Give back the material word for word, every line included.

◇ ◇ ◇

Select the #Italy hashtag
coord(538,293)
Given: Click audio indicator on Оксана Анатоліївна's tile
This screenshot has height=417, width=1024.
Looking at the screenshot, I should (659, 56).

◇ ◇ ◇

• _SOLUTION FOR THIS EXERCISE_:
Select the #Italy hashtag
coord(538,293)
Given: Click audio indicator on Оксана Анатоліївна's tile
This screenshot has height=417, width=1024.
Looking at the screenshot, I should (659, 56).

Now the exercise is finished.